# Another New One... Omega Megaquartz 32khz



## JonW (Mar 23, 2005)

This is a cal. 1310, which is a very early quartz. you use the set buttons either side of the crown to set the secs hand forward 1 sec (push stops it until you let go) and the other one does the date. The first pull of the crown sets the hour for use when travelling and it will automatically work out where it needs to be when you push the crown back in. Second pull is mins. Day is set with rolling on the hours, but once its set you never need to reset that, so its less of a biggie than you first think.

This is a large watch for the period at 40mm wide and 12mm tall, and its a heavy chunk of watch. It keeps great time, as do all my 1310s.

The strap is an interesting one, its patterned like shark on the top and uses a deployant No. 27 Omega clasp like the Chronostops etc. On the inside of one side of the strap the following is embossed 'No.1216', ive no idea what that is unless it relates to the part number of the strap.


----------



## strange_too (Feb 19, 2007)

════════════════

• To do:
(1) In the Omega Megaquartz thread, what are the width and height of the watch?
(2) The Omega Megaquartz thread describes several ways of setting the watch with its buttons and crown. List each one together with what it sets.
(3) Continue the Omega Megaquartz thread from the point where it stops.

• Given material:
════════════════

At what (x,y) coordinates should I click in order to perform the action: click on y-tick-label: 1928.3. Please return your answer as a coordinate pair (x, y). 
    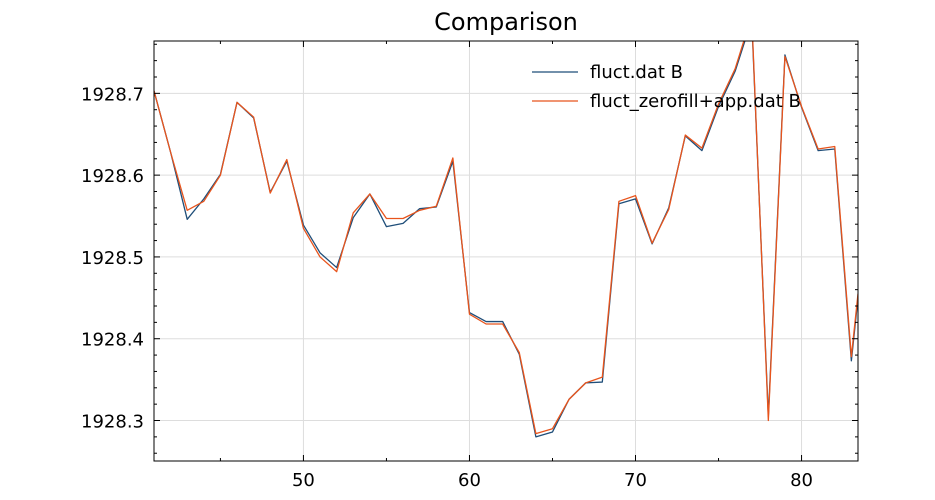
    Looking at the image, I should click on (112, 422).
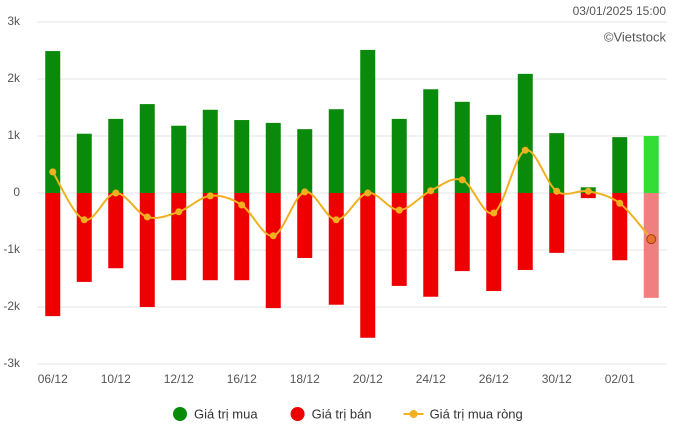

════════════════

• Responses to the exercise:
(1) The watch is 40mm wide and 12mm tall.

(2)
- One set button beside the crown moves the seconds hand forward one second.
- The other set button sets the date.
- The first pull of the crown sets the hour.
- The second pull of the crown sets the minutes.

(3)
Nice shape, certainly more *dress* than anything you've got. The strap sounds interesting, would be good to see it in the flesh.


----------



## Bladerunner (Jun 4, 2006)

Like the deep blue dial, nice


----------



## JonW (Mar 23, 2005)

Howard, Ive got quite a few dress watches actually 

Alan, Thanks mate, Ive got a couple of similar Omega dials like this now... great metailic look to them


----------



## strange_too (Feb 19, 2007)

JonW said:


> Howard, Ive got quite a few dress watches actually


I know, I was being a cheeky b**tard









The dial colour reminds me of my '72 Seamaster


----------



## ESL (Jan 27, 2004)

Used to have a "Mega" - often wished I had kept it...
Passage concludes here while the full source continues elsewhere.